**EXERCISE:** Each line in the records below, from the one that contains "Where should I click to: Click the pencil" to the one that contains "You are a computer-use agent. Viewport: 599px", should be reproduced exactly, the first and last included.

━━━ DATA FOR THE TASK ━━━

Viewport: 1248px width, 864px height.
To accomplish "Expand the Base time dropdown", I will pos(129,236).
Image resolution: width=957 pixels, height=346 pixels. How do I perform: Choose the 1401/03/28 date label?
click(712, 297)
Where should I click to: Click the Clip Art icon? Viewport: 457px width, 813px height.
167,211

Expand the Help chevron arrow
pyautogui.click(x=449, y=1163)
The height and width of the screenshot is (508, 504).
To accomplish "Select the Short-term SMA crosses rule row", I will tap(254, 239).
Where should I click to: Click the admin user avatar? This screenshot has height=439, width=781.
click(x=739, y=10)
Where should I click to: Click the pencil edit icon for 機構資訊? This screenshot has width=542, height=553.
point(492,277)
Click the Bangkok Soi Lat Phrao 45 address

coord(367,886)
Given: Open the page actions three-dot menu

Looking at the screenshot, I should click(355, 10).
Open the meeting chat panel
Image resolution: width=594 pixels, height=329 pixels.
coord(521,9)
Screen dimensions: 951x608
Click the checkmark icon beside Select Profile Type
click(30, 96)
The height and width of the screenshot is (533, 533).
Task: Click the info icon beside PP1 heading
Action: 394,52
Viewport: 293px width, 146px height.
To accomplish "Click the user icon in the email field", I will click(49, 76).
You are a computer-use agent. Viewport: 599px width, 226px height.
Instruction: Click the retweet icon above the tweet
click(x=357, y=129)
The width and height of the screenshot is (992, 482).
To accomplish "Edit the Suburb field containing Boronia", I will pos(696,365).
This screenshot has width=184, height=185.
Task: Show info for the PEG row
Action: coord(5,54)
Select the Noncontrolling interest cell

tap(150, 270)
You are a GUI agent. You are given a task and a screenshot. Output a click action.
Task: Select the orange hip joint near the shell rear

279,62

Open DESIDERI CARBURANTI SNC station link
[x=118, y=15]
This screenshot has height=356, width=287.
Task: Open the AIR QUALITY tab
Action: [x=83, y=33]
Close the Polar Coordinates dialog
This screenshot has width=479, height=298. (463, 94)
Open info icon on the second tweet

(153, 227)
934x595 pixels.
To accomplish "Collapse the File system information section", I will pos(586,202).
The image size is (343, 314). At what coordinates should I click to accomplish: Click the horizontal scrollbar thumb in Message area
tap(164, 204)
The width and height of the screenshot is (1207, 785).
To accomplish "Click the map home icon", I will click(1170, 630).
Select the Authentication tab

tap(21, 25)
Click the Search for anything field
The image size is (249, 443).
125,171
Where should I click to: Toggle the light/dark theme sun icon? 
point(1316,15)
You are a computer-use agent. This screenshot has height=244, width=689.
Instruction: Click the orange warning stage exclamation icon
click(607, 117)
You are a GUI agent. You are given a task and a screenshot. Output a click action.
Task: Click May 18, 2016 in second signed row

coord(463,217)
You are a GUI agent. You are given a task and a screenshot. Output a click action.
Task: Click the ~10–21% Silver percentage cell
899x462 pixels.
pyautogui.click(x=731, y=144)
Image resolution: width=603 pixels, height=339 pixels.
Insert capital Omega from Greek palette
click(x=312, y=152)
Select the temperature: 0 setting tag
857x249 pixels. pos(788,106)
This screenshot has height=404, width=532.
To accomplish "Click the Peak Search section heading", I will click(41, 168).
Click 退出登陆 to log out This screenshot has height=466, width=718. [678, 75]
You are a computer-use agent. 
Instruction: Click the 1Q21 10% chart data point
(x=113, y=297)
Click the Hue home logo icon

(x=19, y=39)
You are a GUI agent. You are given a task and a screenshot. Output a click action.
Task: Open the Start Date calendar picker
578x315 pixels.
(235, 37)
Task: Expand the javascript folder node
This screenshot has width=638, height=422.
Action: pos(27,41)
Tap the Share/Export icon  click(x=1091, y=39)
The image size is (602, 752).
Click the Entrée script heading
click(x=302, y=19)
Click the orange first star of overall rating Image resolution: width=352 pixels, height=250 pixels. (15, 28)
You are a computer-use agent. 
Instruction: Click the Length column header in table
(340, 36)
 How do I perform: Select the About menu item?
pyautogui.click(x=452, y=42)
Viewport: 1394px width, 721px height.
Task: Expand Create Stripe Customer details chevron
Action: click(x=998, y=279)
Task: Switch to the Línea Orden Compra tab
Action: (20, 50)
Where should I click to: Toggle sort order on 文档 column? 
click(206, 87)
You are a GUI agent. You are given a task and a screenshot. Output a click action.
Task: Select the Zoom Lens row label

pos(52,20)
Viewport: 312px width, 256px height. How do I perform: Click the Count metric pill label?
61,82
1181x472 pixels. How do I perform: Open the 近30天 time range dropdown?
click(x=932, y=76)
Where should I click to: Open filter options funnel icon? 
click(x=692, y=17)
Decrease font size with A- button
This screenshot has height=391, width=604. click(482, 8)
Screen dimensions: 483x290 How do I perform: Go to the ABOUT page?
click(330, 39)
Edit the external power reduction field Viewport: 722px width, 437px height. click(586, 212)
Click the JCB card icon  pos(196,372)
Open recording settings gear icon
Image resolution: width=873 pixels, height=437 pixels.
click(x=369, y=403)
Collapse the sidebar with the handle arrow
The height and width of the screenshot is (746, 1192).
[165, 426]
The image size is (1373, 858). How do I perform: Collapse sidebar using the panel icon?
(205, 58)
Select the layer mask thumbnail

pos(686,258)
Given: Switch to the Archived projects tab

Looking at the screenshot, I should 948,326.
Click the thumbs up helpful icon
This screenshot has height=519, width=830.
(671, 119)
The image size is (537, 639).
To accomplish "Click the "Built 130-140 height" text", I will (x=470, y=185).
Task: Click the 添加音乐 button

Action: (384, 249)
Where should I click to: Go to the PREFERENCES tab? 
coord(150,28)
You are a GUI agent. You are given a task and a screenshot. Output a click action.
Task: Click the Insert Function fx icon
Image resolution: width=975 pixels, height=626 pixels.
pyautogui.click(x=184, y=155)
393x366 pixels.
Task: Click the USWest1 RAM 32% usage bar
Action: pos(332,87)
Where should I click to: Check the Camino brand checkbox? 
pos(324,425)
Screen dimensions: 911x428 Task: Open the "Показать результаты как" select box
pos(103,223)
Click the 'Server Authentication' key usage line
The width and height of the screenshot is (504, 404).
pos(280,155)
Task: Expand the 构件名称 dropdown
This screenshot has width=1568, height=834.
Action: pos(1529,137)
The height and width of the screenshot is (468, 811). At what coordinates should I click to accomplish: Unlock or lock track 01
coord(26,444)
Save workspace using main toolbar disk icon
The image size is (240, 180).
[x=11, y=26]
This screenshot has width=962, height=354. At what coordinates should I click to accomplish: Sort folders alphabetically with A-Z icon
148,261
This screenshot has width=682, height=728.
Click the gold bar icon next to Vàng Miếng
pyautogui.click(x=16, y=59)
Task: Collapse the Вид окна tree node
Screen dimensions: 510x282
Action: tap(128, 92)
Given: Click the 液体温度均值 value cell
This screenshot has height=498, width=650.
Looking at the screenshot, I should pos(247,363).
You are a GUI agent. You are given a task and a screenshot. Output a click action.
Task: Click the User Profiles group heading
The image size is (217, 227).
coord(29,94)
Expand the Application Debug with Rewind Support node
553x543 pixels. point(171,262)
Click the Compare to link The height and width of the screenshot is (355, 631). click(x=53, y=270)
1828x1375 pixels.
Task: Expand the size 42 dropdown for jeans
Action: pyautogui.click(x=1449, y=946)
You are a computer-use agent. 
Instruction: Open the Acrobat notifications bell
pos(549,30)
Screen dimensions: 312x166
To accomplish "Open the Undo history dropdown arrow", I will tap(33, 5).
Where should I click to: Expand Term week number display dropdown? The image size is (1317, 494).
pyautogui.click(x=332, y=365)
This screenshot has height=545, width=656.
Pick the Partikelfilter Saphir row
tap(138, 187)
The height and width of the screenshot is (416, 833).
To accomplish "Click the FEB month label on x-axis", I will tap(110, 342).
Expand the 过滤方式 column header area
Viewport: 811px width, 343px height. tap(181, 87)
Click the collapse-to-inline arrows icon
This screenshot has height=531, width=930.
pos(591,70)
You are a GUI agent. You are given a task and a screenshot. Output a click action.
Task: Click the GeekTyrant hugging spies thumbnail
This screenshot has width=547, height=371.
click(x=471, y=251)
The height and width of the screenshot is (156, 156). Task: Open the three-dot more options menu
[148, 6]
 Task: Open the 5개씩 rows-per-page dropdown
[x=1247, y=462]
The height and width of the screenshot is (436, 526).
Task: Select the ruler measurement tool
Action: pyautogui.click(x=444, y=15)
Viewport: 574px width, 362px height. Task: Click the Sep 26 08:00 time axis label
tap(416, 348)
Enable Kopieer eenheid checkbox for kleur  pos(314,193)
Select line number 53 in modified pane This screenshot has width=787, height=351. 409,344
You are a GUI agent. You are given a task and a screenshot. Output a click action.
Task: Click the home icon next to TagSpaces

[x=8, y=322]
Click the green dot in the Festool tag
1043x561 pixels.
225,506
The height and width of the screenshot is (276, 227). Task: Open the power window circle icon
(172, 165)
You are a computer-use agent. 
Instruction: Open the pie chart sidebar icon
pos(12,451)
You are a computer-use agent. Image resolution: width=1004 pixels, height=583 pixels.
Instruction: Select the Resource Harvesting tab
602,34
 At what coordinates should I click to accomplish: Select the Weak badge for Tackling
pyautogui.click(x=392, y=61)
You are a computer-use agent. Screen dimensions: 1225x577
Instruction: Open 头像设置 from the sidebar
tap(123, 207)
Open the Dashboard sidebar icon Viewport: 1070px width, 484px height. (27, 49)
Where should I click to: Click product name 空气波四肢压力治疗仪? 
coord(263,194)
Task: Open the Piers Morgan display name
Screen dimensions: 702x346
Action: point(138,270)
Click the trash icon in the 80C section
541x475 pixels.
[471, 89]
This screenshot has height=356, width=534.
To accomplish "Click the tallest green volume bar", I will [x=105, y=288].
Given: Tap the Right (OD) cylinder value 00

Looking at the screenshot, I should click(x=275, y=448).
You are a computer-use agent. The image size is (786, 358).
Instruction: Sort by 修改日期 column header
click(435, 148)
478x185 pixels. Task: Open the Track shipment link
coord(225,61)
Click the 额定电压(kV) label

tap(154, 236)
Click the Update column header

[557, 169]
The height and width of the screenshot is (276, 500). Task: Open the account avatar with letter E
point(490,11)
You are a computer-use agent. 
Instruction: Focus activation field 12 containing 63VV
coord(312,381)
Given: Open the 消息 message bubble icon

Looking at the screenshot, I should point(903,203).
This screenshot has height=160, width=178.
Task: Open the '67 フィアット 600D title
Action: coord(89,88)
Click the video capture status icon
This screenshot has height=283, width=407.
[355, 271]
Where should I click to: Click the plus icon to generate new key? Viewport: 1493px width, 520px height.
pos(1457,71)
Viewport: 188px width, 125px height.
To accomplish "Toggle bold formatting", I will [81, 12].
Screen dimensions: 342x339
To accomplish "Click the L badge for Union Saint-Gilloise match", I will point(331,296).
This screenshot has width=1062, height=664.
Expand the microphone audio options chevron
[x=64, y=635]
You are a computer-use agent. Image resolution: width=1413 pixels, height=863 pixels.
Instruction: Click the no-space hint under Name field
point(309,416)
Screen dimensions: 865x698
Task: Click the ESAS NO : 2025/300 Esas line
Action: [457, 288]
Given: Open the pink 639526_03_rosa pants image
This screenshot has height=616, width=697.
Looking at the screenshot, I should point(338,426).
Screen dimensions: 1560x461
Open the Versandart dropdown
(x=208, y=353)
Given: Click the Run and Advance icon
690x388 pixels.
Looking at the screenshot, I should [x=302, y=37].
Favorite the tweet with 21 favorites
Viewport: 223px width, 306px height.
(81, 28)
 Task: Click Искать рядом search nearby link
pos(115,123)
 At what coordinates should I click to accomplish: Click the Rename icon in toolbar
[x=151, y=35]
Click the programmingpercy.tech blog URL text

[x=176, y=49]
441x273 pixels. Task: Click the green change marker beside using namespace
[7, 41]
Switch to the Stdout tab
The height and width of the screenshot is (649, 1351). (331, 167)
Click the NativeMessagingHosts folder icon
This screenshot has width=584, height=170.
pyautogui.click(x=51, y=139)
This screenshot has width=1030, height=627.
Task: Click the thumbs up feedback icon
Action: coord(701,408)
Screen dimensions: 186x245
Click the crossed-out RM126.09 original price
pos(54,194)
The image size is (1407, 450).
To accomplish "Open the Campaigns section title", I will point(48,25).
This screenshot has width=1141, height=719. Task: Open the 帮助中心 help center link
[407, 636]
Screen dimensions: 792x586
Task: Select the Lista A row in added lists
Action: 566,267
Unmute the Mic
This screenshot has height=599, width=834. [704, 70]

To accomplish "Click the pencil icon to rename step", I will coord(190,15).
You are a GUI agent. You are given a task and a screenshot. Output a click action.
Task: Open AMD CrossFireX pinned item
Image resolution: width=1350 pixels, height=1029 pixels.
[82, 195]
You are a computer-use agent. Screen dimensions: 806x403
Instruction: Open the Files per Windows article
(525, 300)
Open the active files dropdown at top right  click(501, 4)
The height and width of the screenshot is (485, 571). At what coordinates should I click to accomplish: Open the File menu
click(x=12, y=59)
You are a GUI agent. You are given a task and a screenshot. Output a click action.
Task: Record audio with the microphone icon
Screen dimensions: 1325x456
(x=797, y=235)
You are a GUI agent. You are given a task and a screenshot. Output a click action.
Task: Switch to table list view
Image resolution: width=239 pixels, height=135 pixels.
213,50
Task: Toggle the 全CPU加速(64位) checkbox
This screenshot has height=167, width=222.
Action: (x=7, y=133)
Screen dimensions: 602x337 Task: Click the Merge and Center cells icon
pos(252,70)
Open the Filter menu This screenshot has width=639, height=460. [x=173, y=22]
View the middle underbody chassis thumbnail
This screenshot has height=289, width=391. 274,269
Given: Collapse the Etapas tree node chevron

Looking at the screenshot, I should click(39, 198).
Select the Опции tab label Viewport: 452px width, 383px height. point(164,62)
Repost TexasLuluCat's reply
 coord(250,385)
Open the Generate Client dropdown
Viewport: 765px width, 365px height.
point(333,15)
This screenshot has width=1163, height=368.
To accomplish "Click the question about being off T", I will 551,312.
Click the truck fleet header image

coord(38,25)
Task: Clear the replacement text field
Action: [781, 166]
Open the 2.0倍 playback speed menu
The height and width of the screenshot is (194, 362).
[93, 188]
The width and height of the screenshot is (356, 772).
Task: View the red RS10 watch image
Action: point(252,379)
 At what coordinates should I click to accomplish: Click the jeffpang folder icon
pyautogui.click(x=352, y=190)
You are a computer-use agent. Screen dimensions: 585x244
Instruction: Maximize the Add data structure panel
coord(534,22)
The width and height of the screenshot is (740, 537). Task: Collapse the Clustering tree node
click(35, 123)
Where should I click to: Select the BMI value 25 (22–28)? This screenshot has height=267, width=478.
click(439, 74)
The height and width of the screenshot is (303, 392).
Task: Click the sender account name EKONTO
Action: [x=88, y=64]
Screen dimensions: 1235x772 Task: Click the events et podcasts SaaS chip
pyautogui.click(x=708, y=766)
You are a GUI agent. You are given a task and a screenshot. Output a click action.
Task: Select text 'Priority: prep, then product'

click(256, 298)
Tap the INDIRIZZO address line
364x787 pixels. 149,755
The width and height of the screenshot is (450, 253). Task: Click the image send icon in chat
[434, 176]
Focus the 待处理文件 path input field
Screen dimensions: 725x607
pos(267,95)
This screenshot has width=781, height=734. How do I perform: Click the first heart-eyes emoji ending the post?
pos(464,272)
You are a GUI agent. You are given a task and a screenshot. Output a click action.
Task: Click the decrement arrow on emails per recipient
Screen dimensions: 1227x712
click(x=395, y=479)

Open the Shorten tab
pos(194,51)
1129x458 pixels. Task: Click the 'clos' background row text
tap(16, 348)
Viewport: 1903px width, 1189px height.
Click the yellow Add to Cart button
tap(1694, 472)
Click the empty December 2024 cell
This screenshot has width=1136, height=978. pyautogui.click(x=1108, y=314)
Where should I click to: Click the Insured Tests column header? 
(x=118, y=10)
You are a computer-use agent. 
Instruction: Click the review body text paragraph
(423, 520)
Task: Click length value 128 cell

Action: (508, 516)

━━━

**TASK RESULT:**
Where should I click to: Click the pencil edit icon for 機構資訊? This screenshot has width=542, height=553.
point(492,277)
Click the Bangkok Soi Lat Phrao 45 address

coord(367,886)
Given: Open the page actions three-dot menu

Looking at the screenshot, I should click(355, 10).
Open the meeting chat panel
Image resolution: width=594 pixels, height=329 pixels.
coord(521,9)
Screen dimensions: 951x608
Click the checkmark icon beside Select Profile Type
click(30, 96)
The height and width of the screenshot is (533, 533).
Task: Click the info icon beside PP1 heading
Action: 394,52
Viewport: 293px width, 146px height.
To accomplish "Click the user icon in the email field", I will click(49, 76).
You are a computer-use agent. Viewport: 599px width, 226px height.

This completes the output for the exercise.